Without a doubt, C.C. knew when she wanted to become a mother. “I’m not married, but I knew I wanted to have a child. There comes a point in time where it is like, ‘OK I am an aunt, I am a godmother, but I want to be a mom’,” C.C, a professional in healthcare, says.
Evie Peck, an actress and producer working in Los Angeles, shared the same feeling. “In my late 30s, I started thinking about doing it on my own, as I had not ever been with a man I could see myself with forever,” she says. “I felt completely done with dating and ready to focus on being a mom.” Both C.C. and Peck are single, but they certainly are not alone.
Many women across North America have been reshaping the norm of what has come to be known as a ‘traditional family unit.’ Nowadays, women are waiting later in life to start a family. In 2010, a report by Employment and Social Development Canada found that of the mothers who gave birth that year, 51.2 per cent were 30 years of age or over.

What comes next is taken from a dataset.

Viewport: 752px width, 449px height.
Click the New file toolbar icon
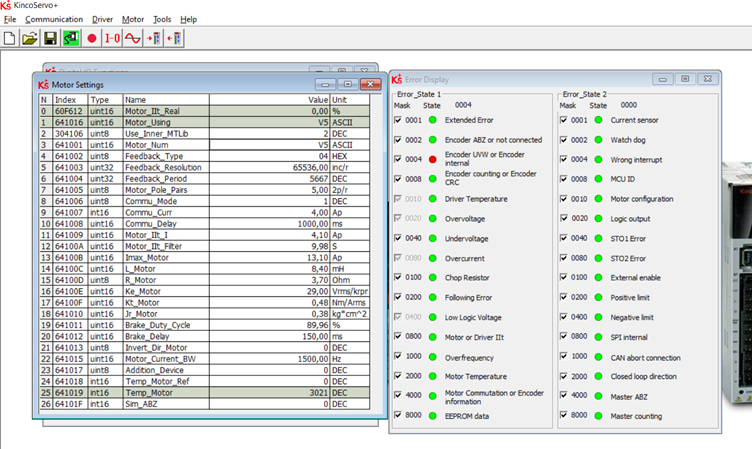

While women may be waiting longer to become parents, what they are not waiting for is “The One.” Statistics Canada found that in 2011, about eight in 10 lone-parent families were headed by females, accounting for 12.8 per cent of all families. This number has likely increased since.
Although more and more women are choosing to raise families on their own, some say that there is not enough information available in order to better understand the important decision they are about to make and how it will change their lives.
Peck was 40, and in the process of trying to conceive with one of her best male friends who she was not in a relationship with. “There were a few websites available, but none of them spoke to me,” she recalls. “I never felt like there was a group or a voice for me. Living in Los Angeles, I thought I would have more resources.”
Jan Silverman, a counsellor at the CReATe Fertility Clinic in Toronto, explains that it is important to understand methods of having a child, and to come to terms with each individual experience. “I think that there is an automatic sense that it is the same thing as having your own genetically linked, biological child. And it is not the same thing,” she says. “It is a unique, wonderful, different experience, with the emphasis on different.»
C.C., who adopted her six-year-old daughter through the Children’s Aid Society, shares her experience. “(The workers) come to look at your home, your background, and especially your support. I won’t have a partner, so would I have support set up in place in case something was to happen? I did; I had my parents, I had my siblings, and really good friends,” she said. “But that was something I had already had to think about.”
While the methods of having a child may be different from individual to individual, the role of being a mom remains the same, whether you are single or not.
“We have ‘Mommy and Daughter Days.’ We do outings and during March Break, we just travel by ourselves,” C.C, replied when asked her favourite thing about motherhood.
Peck created her blog, MOM SOLO, where she chronicles her adventures raising her four-year old son, Spenser.
“If you want to be a parent, do it,” Peck advised. “Becoming a parent is the best thing I’ve ever done.”